### Study questions
(1) How would this sentence from the passage on staff complaints against Plaintiff read in Spanish: "Lastly, Sergeant Deborah Ogburn also offered a statement that working with Plaintiff was unpleasant because Plaintiff was rude and voiced disagreement with policies in front of patients."?
(2) Could you continue the passage on staff complaints against Plaintiff, starting right after its final sentence?

### Selected passage

With respect to the complaints lodged against Plaintiff by support staff, the Magistrate Judge correctly noted that, over a several month period of time, four individuals submitted statements complaining about Plaintiff's conduct towards them and/or other staff in their unit. Sergeant Carla Lowe provided two statements regarding Plaintiff, one in which she opined that Plaintiff was a significant factor in the high personnel turnover rate in her division based on the conduct of Plaintiff towards other staff members, and the other in which she recounted Plaintiff inappropriately disrupting a counseling session she was having with another soldier. Sergeant Jaime Morales offered a statement that Plaintiff made her dread coming to work, and Sergeant Leandra Steele offered a statement that Plaintiff created a difficult and stressful working environment by belittling her in front of other soldiers and by undermining her rank. Lastly, Sergeant Deborah Ogburn also offered a statement that working with Plaintiff was unpleasant because Plaintiff was rude and voiced disagreement with policies in front of patients.

### Information provided
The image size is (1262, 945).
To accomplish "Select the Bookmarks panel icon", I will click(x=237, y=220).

--

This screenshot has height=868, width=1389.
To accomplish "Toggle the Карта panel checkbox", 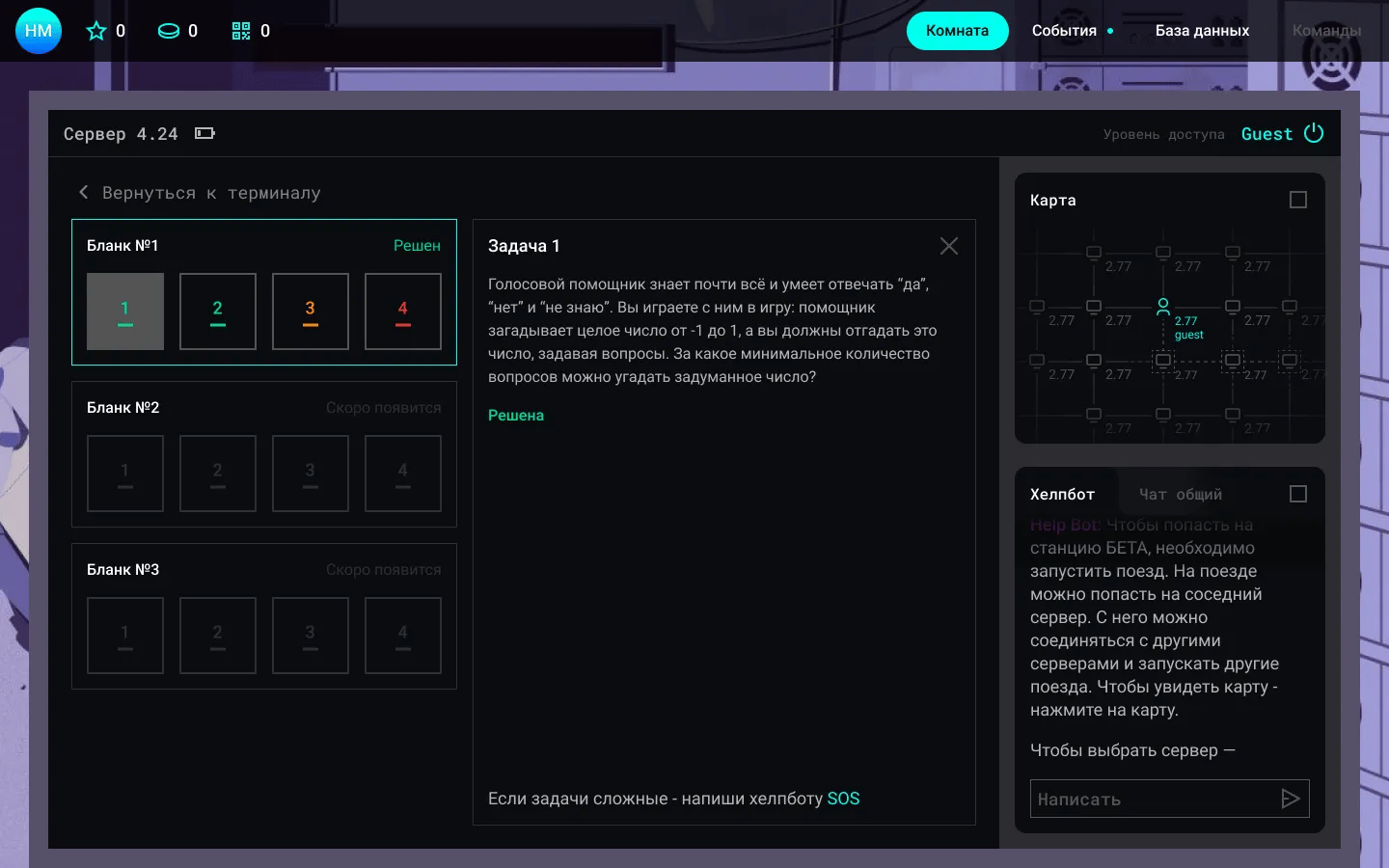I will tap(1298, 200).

### Answers to the exercises
(1) Por último, Deborah Ogburn, con rango de sargento, también presentó una declaración según la cual trabajar con la parte demandante resultaba desagradable porque la parte demandante era descortés y expresaba su desacuerdo con las políticas delante de los pacientes.

(2)
In her objections, Plaintiff asks the court to review Carla Lowe's statements and deposition testimony because Plaintiff believes a review of Ms. Lowe's testimony proves that she was creating a hostile work environment for Plaintiff. (Objections at 7.) More specifically, Plaintiff directs the court's attention to particular statements made by Ms. Lowe, which proved to be inconsistent and which show that she asked Morales, Ogburn, and Steele to write statements about Plaintiff's conduct at work. ( Id. at 6 n. 11.) Plaintiff also argues that "Ms. Ogburn had to be removed because of her interaction with the Plaintiff, but Lowe went out of her way to find Ogburn a job. Even based on the record you can see that the statements were requested and the Defendant's own employees had issues with drafting the statement." ( Id. at 7.)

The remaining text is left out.